It might be tempting to consolidate, as size means greater negotiating clout with suppliers and retailers. Unlike the market for servers, where the five largest makers control 80 per cent of the market, the top five PC companies take just 56 per cent. And mergers have already improved profitability by removing two of the most aggressive competitors – Compaq to Hewlett-Packard in 2002, and Gateway to Taiwan’s Acer in 2007. So pricing has been more rational in this downturn than in the last. Even expansionist Acer intends to maintain its 2 per cent operating margin.

However, it is hard to see big deals that make sense. Merging Chinese Lenovo with Acer might help the former to sort out its supply chain. But so much of production and distribution is now outsourced that there is little that Acer would bring to Dell or HP that they could not attempt on their own, without the expense or headache of integration and antitrust issues.

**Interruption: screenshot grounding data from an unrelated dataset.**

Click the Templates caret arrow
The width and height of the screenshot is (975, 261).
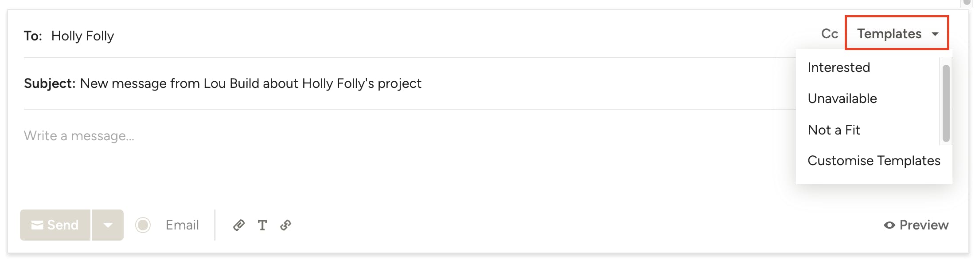[935, 34]
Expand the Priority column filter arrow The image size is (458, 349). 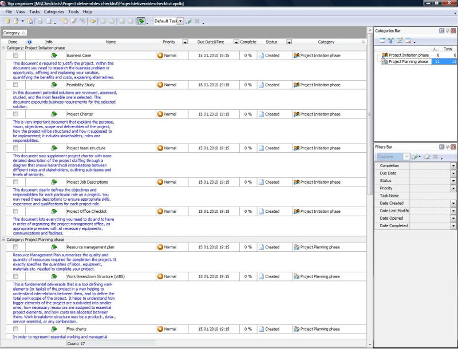tap(184, 42)
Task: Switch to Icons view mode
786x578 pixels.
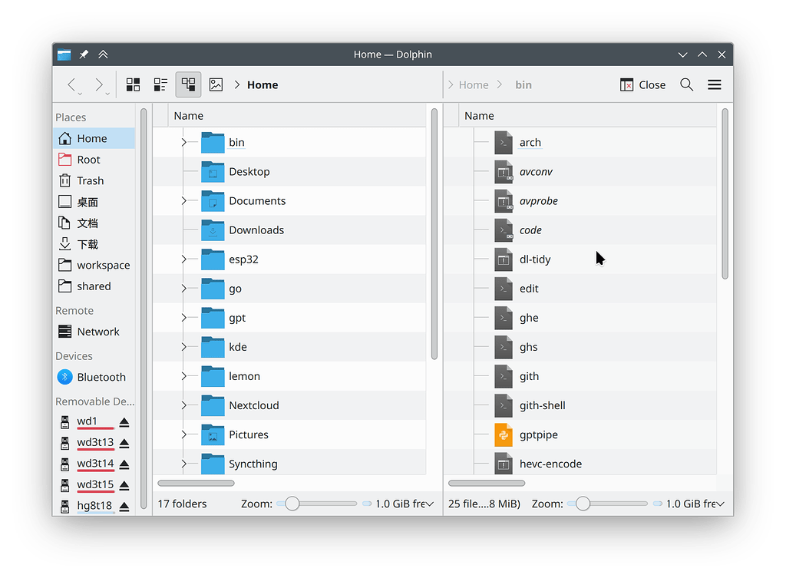Action: 133,84
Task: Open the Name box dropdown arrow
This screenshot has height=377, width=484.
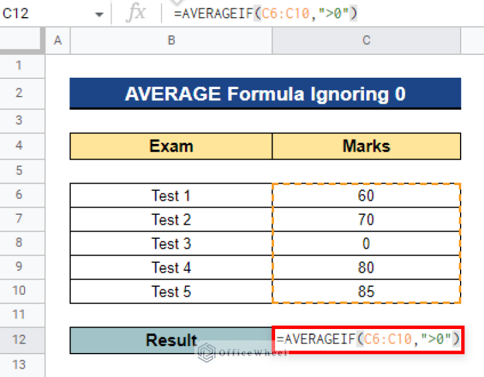Action: pyautogui.click(x=99, y=14)
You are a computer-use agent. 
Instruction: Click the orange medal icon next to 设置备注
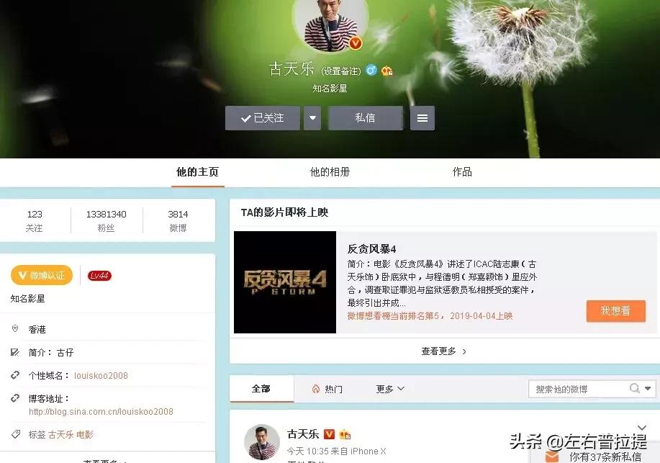(x=387, y=71)
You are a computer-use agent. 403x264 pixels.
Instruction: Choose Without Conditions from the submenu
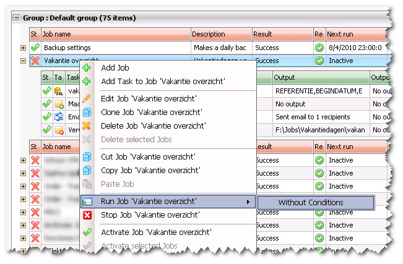tap(310, 202)
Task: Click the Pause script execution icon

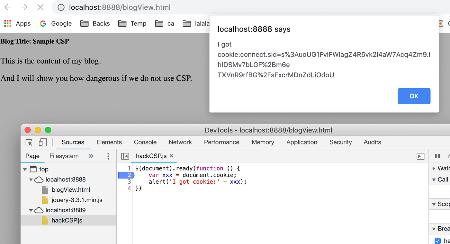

There is, after all, growth left to find. Businesses, which buy half the world’s PCs, are largely just replacing old kit. Consumers, though, are still after laptops, with Barclays Capital forecasting growth in the segment of 9 per cent this year. Much of that comes from sales of low-specification netbooks – likely to top 30m in 2009 out of a total laptop market of about 155m – which eat into fully functional machine sales. But the trend is towards a world where everybody has a genuinely personal computer. In that case, the conclusion for manufacturers is remarkably simple: sell everywhere, as efficiently as possible. Dell should deal with more retailers. HP should increasingly go direct to companies. Investors should scorn attempts to do anything more pyrotechnic than that.